Party like it's 2008!

Watching the State of the Union with the troops Obama so needs to mobilize -- again

Published January 28, 2010 2:28AM (EST)

Vice President Joe Biden, President Obama and House Speaker Nancy Pelosi
Vice President Joe Biden, President Obama and House Speaker Nancy Pelosi

Forget about Scott Brown. Forget about Gallup polls. Forget Cornhusker kickbacks, Joe Lieberman, uneasy rumblings about a Republican House and all that scary, dispiriting, ugly business.

For the 20 people gathered at one of the State of the Union "watch parties" put on by Organizing for America, it was 2008 again on Wednesday night, and all was right with the world. There was Barack Obama, gazing down in Shepard Fairey's iconic blue and red print from the living room wall at his image on the TV across the room. There was David Plouffe on the speakerphone before the speech, just like in the good old days, when he rallied the troops to bury John McCain and the entire Republican Party in an army of voters. And best of all, as far as these activists were concerned, the strangely passive president -- held hostage to his own party's inability to actually use its majority in Congress -- was gone, replaced by someone who sounded an awful lot like the guy who inspired a movement two years ago.

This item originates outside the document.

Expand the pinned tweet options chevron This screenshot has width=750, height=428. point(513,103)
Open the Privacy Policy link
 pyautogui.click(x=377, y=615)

"It's like he's back," said Kristin Szakos, the party's host. Szakos, who got involved in Obama's campaign online nearly three years ago and wound up a regional coordinator in the general election, is more or less the Platonic ideal of the type of engagement Obama aides said they were building all along. After the 2008 election ended, she decided to focus on local politics, and finding no candidates she could convince to run for Charlottesville's city council, she ran -- and won -- herself last year.

But the time since candidate Obama became President Obama hasn't necessarily been so pleasant for Szakos and her guests. Governing, it turns out, is a lot less inspiring than campaigning, even with enormous numbers of Democrats in Congress behind Obama. "It's ugly, and it's frustrating, and it's soul-sucking" to watch the legislative process churn along, she said. "And I think for most of us who want our morals black and white, and who believe that there is such a thing as right and wrong -- and you should know which one is which, and just do it -- to watch legislation happen is really hard... People are watching more closely, and they're seeing how nasty it gets. People like me never really watched Congress work quite so closely as they have this time."

This part of Virginia was the home of one of the great triumphs of the Obama campaign two years ago. Not only did he win the state, the first Democrat to do so in 44 years, but a surge of new voters helped knock Republican Rep. Virgil Goode out of his House seat in favor of Democrat Tom Perriello. A year later, though, most of those voters sat home as Republican Bob McDonnell cruised to the governor's mansion (and the GOP response Wednesday night, which Szakos refused to let anyone watch in her house, afraid he'd crush the spirit Obama had revived). Progressives are still organizing actively here; the OFA Web site listed 15 watch parties within 45 miles of Charlottesville. But a lot of their energy has been going into the endless fight to pass healthcare reform, and it was starting to wane.

"They needed a pep talk," said Jim Nix, a retired intelligence analyst and another campaign volunteer-turned-Democratic leader -- he went from "apprentice envelope-stuffer" in early 2007 to, as of last week, co-chairman of the Charlottesville City Democratic Committee. Many of the people at Szakos's house for the watch party had been making phone calls into Massachusetts to try to turn out the vote for Martha Coakley. "It was really a shock when that didn't work."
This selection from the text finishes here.